We have had success with a number of different materials for this effect. For the installations being discussed here, I would recommend a commercial window glazing film. Preferably, either a transparent "UV Block" version (completely transparent to the visible spectrum) or a slightly silvered variety (like the 70 Slate option at this link). We buy ours from the company at the link (AZ Solar Control), but there may be closer sources to you. The material comes in widths of up to 6-10ft, depending on manufacturer and variety. The anti-reflective properties are good, but it is still imperative to make sure that the audience side of the film is darker than the image and the stage side - Pepper's Ghost will work with any glass/transparent material if this can be achieved perfectly.

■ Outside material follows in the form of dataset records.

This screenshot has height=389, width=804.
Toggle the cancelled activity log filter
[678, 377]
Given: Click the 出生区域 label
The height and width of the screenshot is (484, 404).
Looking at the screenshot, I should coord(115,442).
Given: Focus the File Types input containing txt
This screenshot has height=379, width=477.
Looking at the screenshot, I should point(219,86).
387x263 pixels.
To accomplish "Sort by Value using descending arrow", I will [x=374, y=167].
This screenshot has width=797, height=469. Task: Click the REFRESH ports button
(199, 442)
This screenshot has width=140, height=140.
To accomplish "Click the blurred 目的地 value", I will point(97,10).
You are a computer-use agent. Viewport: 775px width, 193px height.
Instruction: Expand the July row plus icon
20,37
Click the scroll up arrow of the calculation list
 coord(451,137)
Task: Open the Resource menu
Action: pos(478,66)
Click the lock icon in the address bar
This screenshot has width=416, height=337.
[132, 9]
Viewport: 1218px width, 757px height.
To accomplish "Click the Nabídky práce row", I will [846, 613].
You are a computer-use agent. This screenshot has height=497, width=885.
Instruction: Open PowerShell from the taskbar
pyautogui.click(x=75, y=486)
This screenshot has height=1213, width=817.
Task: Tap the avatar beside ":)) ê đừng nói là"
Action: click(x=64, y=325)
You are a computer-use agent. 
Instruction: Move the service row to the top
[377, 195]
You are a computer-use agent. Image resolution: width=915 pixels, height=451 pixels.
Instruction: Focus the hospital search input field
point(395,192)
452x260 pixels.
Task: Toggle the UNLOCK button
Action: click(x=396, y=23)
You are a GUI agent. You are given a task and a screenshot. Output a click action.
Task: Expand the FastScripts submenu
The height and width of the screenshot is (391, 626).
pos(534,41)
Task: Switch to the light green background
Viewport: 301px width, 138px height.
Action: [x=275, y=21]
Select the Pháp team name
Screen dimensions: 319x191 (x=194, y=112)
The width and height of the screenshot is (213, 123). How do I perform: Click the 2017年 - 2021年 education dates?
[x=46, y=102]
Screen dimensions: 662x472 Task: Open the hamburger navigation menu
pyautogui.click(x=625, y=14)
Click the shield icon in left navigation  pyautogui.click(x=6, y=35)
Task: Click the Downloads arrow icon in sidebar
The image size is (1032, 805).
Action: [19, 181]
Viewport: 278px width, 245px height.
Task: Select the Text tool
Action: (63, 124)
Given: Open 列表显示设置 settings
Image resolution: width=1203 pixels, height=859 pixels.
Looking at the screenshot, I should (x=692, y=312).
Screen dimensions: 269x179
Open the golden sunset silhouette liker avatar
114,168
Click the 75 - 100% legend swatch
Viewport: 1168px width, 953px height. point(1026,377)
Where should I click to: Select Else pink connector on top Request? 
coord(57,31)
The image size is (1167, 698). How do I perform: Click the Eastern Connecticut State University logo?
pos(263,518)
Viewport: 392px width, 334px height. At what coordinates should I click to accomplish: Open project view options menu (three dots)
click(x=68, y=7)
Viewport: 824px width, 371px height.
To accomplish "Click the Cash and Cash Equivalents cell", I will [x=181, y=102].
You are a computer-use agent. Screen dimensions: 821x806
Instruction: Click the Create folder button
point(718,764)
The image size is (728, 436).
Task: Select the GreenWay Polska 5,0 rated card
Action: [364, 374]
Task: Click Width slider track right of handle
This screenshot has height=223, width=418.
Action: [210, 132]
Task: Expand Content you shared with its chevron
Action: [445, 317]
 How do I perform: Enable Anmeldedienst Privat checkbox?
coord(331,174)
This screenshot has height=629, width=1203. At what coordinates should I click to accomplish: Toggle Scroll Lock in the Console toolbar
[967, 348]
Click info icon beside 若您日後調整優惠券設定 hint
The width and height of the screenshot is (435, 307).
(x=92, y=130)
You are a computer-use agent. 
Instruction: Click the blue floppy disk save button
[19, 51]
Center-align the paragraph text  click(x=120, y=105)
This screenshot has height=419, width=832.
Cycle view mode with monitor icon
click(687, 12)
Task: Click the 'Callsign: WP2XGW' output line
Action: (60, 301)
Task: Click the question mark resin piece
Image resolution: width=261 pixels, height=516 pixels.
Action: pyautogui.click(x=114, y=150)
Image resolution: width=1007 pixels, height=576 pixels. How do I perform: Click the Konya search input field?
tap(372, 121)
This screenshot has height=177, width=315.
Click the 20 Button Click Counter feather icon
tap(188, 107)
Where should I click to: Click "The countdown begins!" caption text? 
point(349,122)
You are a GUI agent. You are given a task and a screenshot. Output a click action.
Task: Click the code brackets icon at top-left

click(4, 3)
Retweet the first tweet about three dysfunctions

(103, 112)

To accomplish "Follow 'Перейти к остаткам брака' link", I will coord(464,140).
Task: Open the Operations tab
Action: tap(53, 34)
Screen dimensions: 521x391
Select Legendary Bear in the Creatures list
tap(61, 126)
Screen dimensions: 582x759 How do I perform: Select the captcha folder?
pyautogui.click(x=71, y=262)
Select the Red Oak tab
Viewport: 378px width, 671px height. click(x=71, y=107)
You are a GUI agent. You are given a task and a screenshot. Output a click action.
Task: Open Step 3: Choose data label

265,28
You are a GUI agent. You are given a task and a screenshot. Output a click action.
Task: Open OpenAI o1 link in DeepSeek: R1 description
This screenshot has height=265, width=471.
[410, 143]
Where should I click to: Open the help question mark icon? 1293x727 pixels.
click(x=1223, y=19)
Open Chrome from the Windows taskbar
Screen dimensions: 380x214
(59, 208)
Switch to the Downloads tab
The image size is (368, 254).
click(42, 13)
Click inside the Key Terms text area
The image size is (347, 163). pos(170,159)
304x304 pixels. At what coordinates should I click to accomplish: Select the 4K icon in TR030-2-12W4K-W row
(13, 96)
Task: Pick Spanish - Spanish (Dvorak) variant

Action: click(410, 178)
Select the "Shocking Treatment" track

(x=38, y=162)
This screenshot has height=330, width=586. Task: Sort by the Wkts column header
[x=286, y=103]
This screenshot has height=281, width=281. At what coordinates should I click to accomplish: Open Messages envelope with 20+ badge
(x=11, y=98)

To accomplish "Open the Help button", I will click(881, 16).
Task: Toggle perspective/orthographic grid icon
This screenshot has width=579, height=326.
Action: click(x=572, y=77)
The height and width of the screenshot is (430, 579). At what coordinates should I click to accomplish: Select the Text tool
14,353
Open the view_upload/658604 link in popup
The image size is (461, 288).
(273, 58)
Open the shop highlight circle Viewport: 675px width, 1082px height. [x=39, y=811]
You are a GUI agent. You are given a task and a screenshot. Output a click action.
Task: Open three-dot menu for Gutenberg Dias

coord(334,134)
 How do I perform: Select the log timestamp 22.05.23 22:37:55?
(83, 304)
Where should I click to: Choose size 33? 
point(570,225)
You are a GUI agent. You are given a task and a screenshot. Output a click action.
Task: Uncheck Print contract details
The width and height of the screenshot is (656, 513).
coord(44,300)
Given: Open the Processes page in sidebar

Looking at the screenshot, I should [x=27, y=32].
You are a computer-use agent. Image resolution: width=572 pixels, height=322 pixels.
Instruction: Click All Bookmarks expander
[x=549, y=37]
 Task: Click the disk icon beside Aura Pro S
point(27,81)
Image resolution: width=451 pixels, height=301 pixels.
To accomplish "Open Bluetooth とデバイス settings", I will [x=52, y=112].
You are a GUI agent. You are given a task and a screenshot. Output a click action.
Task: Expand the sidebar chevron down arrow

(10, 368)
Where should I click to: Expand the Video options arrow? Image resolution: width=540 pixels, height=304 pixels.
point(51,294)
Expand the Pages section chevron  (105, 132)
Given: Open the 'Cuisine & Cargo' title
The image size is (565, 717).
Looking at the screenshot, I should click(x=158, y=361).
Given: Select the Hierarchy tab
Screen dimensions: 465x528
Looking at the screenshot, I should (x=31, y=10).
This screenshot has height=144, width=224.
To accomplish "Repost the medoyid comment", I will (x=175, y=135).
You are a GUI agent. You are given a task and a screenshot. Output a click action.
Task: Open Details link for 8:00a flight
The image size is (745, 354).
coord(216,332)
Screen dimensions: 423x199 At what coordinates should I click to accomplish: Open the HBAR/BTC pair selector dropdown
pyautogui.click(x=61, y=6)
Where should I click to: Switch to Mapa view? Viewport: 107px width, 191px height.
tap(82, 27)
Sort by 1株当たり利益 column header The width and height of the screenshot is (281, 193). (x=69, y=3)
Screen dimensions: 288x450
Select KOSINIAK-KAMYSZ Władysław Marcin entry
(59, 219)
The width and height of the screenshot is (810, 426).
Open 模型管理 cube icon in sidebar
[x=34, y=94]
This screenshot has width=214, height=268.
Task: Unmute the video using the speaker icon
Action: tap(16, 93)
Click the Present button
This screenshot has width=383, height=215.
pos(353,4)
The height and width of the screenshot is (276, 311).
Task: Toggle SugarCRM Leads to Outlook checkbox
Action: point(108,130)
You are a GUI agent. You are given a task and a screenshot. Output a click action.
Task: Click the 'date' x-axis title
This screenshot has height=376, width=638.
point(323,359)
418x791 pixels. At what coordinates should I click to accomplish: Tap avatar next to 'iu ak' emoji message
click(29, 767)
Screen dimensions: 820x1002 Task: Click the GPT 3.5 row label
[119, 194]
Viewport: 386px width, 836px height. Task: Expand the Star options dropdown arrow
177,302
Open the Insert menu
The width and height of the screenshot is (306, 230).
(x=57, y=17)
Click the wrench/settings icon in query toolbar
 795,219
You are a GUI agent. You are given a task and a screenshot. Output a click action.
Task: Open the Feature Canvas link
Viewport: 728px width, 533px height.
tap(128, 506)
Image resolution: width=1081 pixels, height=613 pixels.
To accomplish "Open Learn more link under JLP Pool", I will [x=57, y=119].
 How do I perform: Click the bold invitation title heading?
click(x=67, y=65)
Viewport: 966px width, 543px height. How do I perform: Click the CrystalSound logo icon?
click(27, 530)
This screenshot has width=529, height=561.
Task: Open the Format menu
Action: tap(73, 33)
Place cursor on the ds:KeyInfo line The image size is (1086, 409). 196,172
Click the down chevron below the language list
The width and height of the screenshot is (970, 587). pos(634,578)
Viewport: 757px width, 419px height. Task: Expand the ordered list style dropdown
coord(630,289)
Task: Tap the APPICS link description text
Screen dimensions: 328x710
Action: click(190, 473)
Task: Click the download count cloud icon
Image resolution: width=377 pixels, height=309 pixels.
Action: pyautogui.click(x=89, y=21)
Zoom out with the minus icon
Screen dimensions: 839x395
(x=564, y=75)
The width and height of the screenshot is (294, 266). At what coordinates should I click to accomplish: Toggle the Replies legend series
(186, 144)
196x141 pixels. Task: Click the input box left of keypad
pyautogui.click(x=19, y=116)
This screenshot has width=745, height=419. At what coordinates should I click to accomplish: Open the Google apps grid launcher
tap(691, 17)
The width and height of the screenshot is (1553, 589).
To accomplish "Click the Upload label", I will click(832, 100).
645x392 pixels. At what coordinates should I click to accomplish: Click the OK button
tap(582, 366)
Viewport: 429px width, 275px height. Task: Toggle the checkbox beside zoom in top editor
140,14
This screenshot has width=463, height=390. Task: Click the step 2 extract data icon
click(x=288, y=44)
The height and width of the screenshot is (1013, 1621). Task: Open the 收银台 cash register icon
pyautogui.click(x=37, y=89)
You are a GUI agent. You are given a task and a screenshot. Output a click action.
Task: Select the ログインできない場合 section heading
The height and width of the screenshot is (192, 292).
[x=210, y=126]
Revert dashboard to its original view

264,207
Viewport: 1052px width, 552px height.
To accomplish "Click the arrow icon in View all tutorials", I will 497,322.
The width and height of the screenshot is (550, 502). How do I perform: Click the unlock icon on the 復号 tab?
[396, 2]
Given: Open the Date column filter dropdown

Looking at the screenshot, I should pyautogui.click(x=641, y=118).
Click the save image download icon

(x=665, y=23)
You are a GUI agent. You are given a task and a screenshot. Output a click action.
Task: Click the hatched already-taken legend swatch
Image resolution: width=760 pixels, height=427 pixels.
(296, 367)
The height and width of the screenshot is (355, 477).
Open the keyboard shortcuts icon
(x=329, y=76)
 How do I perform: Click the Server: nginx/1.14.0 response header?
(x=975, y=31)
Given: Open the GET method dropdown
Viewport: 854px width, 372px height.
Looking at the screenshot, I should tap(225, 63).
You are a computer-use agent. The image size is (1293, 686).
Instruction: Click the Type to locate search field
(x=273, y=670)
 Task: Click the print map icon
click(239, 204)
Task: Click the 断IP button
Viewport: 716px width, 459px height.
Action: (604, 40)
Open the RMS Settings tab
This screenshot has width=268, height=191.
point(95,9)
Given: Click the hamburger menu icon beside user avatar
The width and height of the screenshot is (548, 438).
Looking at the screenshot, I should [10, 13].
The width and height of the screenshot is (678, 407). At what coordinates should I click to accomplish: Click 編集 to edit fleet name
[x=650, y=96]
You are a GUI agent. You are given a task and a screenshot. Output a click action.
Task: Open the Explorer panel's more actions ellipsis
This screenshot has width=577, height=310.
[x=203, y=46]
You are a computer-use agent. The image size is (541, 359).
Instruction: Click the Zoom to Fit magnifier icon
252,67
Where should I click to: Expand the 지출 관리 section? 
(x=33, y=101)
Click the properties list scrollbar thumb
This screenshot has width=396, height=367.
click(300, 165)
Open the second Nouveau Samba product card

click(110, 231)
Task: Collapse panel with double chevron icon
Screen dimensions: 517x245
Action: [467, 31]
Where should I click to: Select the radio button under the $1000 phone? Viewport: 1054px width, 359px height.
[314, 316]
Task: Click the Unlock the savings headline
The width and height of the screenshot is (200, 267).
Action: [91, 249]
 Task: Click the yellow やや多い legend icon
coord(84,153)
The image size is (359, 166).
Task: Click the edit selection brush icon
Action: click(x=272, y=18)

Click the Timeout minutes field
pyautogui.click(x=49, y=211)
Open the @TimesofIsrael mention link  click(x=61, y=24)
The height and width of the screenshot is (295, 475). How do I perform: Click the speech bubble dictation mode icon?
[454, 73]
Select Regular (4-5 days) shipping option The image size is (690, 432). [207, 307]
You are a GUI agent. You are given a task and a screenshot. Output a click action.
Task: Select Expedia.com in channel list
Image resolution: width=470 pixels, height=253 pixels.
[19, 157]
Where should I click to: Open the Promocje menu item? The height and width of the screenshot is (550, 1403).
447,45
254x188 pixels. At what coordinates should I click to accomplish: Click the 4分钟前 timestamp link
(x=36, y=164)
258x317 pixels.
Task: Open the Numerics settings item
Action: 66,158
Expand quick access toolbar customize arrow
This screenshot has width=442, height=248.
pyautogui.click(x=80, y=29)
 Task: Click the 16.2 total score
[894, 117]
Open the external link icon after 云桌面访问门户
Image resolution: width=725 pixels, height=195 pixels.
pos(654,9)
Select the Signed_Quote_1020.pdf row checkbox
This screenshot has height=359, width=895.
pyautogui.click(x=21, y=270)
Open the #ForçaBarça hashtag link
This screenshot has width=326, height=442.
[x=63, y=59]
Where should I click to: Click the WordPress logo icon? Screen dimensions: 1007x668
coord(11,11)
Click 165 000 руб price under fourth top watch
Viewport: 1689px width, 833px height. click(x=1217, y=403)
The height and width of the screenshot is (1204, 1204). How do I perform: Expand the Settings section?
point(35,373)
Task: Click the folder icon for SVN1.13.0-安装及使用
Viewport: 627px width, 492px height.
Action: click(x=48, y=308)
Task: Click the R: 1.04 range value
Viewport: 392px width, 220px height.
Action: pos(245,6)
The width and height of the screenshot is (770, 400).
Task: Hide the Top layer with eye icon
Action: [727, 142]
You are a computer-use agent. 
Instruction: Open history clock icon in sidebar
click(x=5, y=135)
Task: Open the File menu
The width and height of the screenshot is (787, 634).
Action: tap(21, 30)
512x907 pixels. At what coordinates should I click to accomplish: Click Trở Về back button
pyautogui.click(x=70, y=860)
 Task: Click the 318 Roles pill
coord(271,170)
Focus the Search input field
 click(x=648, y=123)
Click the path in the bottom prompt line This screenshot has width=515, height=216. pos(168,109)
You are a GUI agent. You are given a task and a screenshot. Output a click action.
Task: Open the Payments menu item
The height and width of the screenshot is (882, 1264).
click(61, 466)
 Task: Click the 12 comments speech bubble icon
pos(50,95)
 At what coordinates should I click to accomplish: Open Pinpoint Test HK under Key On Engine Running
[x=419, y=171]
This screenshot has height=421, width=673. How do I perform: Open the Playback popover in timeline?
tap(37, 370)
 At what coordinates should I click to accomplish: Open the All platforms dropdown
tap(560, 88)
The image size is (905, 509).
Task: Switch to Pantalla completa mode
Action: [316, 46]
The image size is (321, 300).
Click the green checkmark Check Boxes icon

It is less than 1mm thick and flexible, but relatively easy to hold taut without deformation (which is really the core of the Eyeliner product, not the film itself: holding a sheet of transparent film perfectly taut over a long distance without deformation). Last time we purchased, it was around US$20 per linear foot for a 6ft roll.

A few other responses:

- afvda, regarding your potential setups: remember that the illusion depends on the projected surface not being visible to the viewer, so unless you have the ability to create a recess in the floor or a "corral" to surround the horizontal screen, then the Tupac version probably won't work in the room you are describing, as far as I understand it. The "L-shape" setup is probably more feasible.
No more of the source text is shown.